18 & 19 April 2014
In 1990, Professor Kevin Rochford approached the Two Oceans Committee with a proposal for a special Friday run, in order to accommodate those runners whose religious beliefs prevented them from running on a Saturday. Kevin, who finished 17th in 1975, was unable to run the race for 15 years because he had a special dispensation to observe the 'Saturday Sabbath'. The committee granted his request, which was the start of a new tradition. On Friday 13 April 1990, committee members Chet Sainsbury, Chris Goldschmidt and 19 other runners (including Kevin) lined up for the first Friday run – everyone managed to complete the race within the 6 hour cut-off time.
The 22nd Two Oceans Marathon 56km Ultra attracted 9227 entrants. Rondebosch Boys’ High School made the school premises available to accommodate underprivileged runners. This was the start of a new tradition and many other schools have offered their premises in the years that followed.
The runners that lined up for the start on Saturday 18 April 1992 knew from the start that they were in for difficult conditions. Three cold fronts had hit Cape Town the day before and a fourth was predicted for race day. Just after Fish Hoek, the runners had to fight a strong head wind and shortly after 10h30 heavy rains started falling. All but the front-runners had to contend with freezing temperatures and low visibility. Israel Morake won the race that year 3:15:56. Monica Drögemöller, a popular local favourite, won the women's race by crossing the line in 3:49:16. She is the only runner to date who has won the Two Oceans four times.
Renette Bloem (29) and Dirk Fourie (64), who are both blind, showed the other runners that no handicap is so large that it cannot be overcome. Well-known local runner Robbie Dallas-Orr piloted Renette, a counselling psychologist from Stellenbosch. Brigid Taylor (27) became the youngest woman to earn a permanent number, when she completed her 10th Two Oceans Marathon.
There was consternation the day before the race when the organisers learned that a train carrying 500 entrants had broken down at Beaufort West. After many frantic phone calls to the railway authorities, the organisers received the happy news that the runners would arrive in time to register for the race.
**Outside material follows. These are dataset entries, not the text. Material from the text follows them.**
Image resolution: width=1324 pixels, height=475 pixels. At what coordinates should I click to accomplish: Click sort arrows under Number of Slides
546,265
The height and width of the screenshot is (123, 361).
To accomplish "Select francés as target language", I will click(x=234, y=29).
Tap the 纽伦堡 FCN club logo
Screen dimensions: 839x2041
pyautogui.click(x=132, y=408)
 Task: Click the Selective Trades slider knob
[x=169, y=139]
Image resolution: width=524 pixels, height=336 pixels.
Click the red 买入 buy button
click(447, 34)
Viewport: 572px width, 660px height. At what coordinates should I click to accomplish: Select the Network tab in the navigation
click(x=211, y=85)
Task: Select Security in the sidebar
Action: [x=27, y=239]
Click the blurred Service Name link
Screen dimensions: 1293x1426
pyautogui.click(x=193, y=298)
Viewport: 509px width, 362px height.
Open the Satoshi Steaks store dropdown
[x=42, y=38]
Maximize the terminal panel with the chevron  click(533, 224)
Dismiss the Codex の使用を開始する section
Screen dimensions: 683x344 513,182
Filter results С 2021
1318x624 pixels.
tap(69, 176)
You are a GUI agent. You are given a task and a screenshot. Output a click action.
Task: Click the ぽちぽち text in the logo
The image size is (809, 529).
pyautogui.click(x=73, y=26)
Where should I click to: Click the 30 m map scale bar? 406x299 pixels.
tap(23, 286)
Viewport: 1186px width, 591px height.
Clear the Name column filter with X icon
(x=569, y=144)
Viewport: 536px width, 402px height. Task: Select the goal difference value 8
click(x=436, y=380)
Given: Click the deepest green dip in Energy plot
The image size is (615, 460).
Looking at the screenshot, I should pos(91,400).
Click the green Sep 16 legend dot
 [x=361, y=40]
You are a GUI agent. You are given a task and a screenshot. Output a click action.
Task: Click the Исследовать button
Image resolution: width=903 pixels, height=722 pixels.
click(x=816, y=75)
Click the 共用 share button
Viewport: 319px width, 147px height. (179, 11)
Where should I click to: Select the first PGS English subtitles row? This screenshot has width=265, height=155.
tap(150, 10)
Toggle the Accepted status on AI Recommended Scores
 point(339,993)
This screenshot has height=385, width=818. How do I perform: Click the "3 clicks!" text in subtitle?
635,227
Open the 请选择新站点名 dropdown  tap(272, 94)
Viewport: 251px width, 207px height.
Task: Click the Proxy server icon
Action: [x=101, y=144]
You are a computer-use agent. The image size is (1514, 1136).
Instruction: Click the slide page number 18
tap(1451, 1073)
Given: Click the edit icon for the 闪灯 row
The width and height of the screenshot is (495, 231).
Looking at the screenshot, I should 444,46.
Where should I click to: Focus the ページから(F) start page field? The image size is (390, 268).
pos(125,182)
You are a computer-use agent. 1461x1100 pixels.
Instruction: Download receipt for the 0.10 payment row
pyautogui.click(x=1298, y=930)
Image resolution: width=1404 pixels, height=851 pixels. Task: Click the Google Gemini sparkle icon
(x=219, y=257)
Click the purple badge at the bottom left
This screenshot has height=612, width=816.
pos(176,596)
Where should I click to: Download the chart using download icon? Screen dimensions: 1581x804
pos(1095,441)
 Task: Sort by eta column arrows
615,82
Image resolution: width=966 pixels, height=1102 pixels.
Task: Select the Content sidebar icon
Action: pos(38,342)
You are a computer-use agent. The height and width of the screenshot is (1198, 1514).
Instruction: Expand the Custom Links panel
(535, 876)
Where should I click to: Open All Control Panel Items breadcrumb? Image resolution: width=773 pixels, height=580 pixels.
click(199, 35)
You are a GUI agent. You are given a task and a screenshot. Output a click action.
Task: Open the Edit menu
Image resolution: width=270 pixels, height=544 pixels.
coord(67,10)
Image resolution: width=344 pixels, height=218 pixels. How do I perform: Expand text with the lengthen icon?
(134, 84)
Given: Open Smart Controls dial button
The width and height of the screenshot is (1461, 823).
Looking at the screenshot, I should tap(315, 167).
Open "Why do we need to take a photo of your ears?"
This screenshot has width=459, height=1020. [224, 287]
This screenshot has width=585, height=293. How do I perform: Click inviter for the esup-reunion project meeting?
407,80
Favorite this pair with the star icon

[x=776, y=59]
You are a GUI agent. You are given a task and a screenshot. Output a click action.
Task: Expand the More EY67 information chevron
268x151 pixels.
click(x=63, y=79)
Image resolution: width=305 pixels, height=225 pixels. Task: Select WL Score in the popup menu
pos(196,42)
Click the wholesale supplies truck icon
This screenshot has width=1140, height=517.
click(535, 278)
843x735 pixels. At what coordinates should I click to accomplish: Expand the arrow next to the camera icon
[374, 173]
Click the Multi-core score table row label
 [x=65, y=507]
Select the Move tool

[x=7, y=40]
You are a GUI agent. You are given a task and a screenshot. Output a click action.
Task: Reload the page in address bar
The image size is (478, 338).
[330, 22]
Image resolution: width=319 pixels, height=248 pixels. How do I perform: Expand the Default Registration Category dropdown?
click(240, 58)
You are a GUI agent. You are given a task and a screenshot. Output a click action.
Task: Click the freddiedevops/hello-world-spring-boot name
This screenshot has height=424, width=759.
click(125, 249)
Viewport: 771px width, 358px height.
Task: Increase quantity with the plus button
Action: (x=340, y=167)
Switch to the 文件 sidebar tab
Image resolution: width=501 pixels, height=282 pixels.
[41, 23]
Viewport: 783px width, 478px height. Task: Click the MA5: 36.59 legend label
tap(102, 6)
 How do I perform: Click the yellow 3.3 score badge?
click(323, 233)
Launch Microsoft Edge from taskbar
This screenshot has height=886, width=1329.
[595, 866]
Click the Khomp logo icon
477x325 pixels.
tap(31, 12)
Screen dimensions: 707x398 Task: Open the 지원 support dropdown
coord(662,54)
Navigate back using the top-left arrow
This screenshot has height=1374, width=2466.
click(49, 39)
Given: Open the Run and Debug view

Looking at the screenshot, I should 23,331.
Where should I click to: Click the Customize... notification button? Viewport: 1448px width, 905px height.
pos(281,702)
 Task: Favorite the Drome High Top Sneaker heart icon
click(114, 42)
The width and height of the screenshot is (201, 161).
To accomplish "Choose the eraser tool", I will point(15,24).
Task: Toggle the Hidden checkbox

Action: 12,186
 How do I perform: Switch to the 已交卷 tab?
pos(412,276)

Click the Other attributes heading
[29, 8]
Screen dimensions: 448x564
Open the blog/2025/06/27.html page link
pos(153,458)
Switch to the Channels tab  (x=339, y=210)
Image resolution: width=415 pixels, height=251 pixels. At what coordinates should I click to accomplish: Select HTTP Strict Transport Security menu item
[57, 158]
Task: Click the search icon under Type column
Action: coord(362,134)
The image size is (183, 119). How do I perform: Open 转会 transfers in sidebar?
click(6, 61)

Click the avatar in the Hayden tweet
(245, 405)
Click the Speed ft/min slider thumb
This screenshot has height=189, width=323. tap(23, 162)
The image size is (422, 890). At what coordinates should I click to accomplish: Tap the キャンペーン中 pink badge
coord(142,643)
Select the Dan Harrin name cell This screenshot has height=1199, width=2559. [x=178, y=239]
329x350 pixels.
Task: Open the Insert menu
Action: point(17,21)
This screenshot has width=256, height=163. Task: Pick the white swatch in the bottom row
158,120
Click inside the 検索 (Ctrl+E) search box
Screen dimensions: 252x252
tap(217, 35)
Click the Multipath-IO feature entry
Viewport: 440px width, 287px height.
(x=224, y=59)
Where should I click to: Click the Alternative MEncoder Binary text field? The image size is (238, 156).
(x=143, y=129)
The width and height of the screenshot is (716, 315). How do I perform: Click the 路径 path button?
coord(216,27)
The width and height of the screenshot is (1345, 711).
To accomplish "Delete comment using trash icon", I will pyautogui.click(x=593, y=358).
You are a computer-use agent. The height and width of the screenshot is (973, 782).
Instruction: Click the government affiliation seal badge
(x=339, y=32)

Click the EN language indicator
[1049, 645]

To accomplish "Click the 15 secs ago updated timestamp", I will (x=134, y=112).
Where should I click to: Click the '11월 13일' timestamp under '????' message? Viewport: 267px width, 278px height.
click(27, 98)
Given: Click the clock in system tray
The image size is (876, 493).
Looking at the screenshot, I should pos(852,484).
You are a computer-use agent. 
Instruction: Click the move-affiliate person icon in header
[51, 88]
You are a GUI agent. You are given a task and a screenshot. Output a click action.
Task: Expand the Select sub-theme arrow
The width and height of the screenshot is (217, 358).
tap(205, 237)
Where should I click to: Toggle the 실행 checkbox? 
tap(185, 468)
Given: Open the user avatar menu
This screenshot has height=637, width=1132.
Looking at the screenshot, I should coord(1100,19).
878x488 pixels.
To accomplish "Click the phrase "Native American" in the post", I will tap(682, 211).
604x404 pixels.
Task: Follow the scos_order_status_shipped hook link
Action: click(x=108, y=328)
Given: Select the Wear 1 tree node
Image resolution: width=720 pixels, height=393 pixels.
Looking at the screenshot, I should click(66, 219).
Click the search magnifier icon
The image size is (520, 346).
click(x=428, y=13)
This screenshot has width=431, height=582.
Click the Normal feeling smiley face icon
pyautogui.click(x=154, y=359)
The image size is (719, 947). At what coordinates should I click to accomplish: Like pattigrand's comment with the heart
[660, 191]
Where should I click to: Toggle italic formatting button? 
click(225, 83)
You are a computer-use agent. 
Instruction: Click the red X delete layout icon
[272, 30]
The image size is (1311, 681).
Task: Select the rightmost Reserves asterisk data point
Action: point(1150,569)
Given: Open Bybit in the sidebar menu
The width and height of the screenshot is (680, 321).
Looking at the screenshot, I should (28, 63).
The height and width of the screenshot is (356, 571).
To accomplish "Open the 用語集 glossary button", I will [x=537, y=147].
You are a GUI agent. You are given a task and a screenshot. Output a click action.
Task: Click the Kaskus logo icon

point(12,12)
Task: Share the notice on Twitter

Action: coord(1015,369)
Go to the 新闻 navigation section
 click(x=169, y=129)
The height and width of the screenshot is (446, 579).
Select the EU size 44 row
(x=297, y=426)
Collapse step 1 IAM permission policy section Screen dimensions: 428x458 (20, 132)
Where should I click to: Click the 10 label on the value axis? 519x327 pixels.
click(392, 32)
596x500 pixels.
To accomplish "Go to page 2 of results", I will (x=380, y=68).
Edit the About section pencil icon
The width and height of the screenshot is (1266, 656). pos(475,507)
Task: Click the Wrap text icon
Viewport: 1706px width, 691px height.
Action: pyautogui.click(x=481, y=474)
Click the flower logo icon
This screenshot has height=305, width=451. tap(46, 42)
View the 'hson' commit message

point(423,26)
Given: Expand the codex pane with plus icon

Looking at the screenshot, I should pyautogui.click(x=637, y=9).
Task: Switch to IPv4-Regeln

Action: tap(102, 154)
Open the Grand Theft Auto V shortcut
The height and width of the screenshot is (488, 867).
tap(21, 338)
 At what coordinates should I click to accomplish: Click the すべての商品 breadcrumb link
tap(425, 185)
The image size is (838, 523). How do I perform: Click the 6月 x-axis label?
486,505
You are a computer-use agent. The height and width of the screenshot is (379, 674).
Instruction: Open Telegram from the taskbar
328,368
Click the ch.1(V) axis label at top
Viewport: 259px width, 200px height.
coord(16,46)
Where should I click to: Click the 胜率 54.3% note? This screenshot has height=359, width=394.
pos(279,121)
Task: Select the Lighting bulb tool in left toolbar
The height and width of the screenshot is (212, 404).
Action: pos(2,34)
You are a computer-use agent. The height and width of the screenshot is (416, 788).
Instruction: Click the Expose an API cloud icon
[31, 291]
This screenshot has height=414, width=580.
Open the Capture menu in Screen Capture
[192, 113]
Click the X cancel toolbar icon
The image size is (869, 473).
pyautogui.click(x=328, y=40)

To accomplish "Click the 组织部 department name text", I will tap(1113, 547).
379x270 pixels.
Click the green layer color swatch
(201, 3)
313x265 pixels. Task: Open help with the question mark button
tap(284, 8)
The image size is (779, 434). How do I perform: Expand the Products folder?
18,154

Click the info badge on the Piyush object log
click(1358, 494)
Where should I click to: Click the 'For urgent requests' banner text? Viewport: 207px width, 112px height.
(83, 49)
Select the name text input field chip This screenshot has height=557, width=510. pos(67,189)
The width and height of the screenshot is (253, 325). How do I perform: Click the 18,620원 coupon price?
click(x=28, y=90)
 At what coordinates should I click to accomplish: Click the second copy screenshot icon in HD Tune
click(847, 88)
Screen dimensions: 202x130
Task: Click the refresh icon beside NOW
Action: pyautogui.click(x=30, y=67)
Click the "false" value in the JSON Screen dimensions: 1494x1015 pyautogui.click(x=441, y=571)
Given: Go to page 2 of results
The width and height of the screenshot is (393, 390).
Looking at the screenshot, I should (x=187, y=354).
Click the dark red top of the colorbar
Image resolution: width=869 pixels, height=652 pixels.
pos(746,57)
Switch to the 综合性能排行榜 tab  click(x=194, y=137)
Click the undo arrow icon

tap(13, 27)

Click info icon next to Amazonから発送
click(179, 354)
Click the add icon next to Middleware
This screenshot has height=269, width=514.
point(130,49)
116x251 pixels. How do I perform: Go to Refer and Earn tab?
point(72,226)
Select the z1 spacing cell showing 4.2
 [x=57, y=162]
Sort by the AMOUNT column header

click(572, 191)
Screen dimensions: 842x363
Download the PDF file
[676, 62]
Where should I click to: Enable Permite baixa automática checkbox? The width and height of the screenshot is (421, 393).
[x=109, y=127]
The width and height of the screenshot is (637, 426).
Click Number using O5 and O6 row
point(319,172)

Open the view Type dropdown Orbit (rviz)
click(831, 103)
Four athletes from Europe finished in the top 5 of the women's race, and a Polish runner came second in the men's race. Simon Malindi won the race at his first attempt in a time of 3 hours 10 minutes 53 seconds.
Bob Haselum of Rand Athletic Club broke the magical four-hour barrier to earn the coveted silver medal. His time was 3:58:30 and this record still stands today. Zithulele Sinqe won the men's race and Maria Bak from Germany was the first woman home; she completed five more Two Oceans marathons after 1996 and finished in the top 10 every time without recording another win.
Zithulele Sinqe's second consecutive win was also the fourth fastest time in history – only Thompson Magawana (twice) and Johnny Halberstadt had run faster. Angelina Sephooa was the women's winner; she would go on to win the race in the following two years as well.
In 1998, the race moved to a new venue. Runners started in Main Road Newlands and finished on the University of Cape Town's rugby fields. This change was necessitated by the major building alterations at Brookside. The previous cut-off time of 6 hours was extended to 6 hours 30 minutes and a new Blue Medal was introduced to cater for these runners. Another important break with tradition was to increase the previous qualifying time from 4 hours 15 minutes to 4 hours 30 minutes. 1998 also saw the introduction of the first Two Oceans Half Marathon, which attracted 3593 entrants that first year. Of these, 2942 managed to complete the race within the 2 hour 30 mins cut-off. Ziyaad Dhansay, who is physically handicapped, crossed the line in 3:31:26. His achievement was greeted with rousing applause from the spectators and runners.
Angelina Sephooa emulated Siphiwe Gqele's feat (in 1983, 1984 and 1985) and won the women's race for the third time in three attempts, thus achieving a permanent blue number in the shortest possible time.